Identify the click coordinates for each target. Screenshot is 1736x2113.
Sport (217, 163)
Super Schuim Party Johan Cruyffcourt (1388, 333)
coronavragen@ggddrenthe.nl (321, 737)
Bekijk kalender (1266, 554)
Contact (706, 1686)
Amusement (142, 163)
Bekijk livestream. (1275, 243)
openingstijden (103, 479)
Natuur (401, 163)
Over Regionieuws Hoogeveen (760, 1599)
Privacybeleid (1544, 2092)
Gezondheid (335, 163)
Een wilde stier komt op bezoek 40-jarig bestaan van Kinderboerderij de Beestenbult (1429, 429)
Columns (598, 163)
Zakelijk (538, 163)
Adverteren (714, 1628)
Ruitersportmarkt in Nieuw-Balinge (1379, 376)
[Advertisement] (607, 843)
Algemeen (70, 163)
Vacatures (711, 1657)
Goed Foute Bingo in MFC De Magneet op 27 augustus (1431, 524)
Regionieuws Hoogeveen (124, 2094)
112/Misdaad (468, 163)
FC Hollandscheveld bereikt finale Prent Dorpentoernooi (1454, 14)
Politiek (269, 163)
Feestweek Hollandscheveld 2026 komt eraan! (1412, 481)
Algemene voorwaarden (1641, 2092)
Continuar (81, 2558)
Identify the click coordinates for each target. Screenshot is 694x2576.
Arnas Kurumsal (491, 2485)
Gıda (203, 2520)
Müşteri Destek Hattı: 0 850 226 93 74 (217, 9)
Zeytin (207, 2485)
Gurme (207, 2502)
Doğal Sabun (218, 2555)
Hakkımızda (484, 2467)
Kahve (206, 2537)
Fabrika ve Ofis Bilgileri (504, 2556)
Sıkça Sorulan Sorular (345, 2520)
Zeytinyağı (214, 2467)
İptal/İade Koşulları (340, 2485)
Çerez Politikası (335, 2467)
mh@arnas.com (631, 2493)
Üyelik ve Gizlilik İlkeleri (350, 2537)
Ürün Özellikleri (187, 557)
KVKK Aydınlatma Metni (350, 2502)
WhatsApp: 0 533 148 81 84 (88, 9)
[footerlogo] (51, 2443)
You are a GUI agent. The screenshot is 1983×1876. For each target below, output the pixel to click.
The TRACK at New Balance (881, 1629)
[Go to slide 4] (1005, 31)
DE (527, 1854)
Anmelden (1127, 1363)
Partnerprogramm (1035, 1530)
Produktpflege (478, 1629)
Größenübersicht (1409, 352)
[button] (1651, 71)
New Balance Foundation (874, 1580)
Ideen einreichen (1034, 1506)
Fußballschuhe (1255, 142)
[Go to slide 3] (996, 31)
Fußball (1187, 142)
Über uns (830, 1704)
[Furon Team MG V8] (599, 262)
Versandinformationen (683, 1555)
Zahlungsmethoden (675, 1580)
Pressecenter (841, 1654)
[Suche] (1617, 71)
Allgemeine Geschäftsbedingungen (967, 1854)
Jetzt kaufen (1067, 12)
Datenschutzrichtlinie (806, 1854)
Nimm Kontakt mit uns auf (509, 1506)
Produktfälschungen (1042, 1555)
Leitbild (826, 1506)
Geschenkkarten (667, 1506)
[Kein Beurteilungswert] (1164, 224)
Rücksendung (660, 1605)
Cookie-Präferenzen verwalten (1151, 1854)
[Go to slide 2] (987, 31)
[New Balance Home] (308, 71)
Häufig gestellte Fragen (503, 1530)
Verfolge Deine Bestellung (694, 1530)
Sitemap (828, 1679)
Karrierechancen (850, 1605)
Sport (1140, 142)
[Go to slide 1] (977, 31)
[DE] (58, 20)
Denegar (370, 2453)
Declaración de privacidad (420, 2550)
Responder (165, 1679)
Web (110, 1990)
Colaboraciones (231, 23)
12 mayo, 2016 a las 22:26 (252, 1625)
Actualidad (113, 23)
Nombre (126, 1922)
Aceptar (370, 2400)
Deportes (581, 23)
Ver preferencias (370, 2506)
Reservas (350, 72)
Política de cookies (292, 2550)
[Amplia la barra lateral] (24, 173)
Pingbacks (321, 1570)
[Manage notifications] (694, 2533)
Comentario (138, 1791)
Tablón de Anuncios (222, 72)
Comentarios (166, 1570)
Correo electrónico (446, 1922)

§ Aim of the exercise
Only the lines from the one with "Versandinformationen (683, 1555)" through the end of the listing should be output, exactly as they appear.

§ Exercise result
Versandinformationen (683, 1555)
Zahlungsmethoden (675, 1580)
Pressecenter (841, 1654)
[Suche] (1617, 71)
Allgemeine Geschäftsbedingungen (967, 1854)
Jetzt kaufen (1067, 12)
Datenschutzrichtlinie (806, 1854)
Nimm Kontakt mit uns auf (509, 1506)
Produktfälschungen (1042, 1555)
Leitbild (826, 1506)
Geschenkkarten (667, 1506)
[Kein Beurteilungswert] (1164, 224)
Rücksendung (660, 1605)
Cookie-Präferenzen verwalten (1151, 1854)
[Go to slide 2] (987, 31)
[New Balance Home] (308, 71)
Häufig gestellte Fragen (503, 1530)
Verfolge Deine Bestellung (694, 1530)
Sitemap (828, 1679)
Karrierechancen (850, 1605)
Sport (1140, 142)
[Go to slide 1] (977, 31)
[DE] (58, 20)
Denegar (370, 2453)
Declaración de privacidad (420, 2550)
Responder (165, 1679)
Web (110, 1990)
Colaboraciones (231, 23)
12 mayo, 2016 a las 22:26 (252, 1625)
Actualidad (113, 23)
Nombre (126, 1922)
Aceptar (370, 2400)
Deportes (581, 23)
Ver preferencias (370, 2506)
Reservas (350, 72)
Política de cookies (292, 2550)
[Amplia la barra lateral] (24, 173)
Pingbacks (321, 1570)
[Manage notifications] (694, 2533)
Comentario (138, 1791)
Tablón de Anuncios (222, 72)
Comentarios (166, 1570)
Correo electrónico (446, 1922)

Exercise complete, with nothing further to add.